Dalam sebuah tulisannya, Head of Rider Growth Uber Andrew Chen menyebutkan kini startup semakin “murah” untuk dimulai, tetapi semakin “mahal” untuk dikembangkan. Seribu startup bisa dibuat dalam waktu setahun-dua tahun, tapi mengembangkan 10% di antaranya hingga sebesar Go-Jek, Tokopedia, atau Traveloka adalah pekerjaan yang jauh lebih sulit.
MDI Ventures, sebuah corporate venture capital yang berada di bawah naungan Grup Telkom, dalam laporannya melihat hal ini karena ekosistem startup di Indonesia berbeda dengan yang terjadi di Silicon Valley.

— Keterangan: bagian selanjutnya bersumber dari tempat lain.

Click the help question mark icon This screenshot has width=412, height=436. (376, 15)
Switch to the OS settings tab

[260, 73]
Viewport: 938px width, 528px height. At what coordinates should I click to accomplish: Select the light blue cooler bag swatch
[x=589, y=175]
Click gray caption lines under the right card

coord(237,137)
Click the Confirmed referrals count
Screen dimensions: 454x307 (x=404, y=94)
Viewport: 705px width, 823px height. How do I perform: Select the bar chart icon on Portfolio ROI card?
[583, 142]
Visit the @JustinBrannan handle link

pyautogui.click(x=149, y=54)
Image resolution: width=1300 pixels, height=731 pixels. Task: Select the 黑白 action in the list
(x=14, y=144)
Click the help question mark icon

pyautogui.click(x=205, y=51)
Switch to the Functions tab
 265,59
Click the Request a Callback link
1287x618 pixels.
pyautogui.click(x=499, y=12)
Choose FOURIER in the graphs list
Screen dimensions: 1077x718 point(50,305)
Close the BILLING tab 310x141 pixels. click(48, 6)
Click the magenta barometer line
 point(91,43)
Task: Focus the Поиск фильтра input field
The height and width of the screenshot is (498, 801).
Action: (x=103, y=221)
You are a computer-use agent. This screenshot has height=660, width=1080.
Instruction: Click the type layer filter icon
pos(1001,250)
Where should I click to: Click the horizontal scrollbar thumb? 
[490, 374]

Di Silicon Valley sana, arah membesarkan startup melalui “model VC” lebih mudah karena strategi exit-nya lebih jelas, antara diakuisisi perusahaan teknologi raksasa (atau perusahaan investasi besar) atau go public di bursa saham. Yang disebut “model VC” adalah VC memompa dana sebesar-sebesarnya untuk pertumbuhan eksponensial. Hal yang sama dinilai tidak berlaku di tanah air.
Kolaborasi adalah kunci
Hipotesis MDI adalah untuk berkembang, startup harus berkolaborasi dengan perusahaan besar yang bisa mendukung pertumbuhan bisnis startup tersebut. Meskipun sejatinya adalah VC, sebagai CVC, CEO MDI Nicko Widjaja kepada DailySocial mengaku pihaknya kini bertindak sebagai “katalis inovasi”.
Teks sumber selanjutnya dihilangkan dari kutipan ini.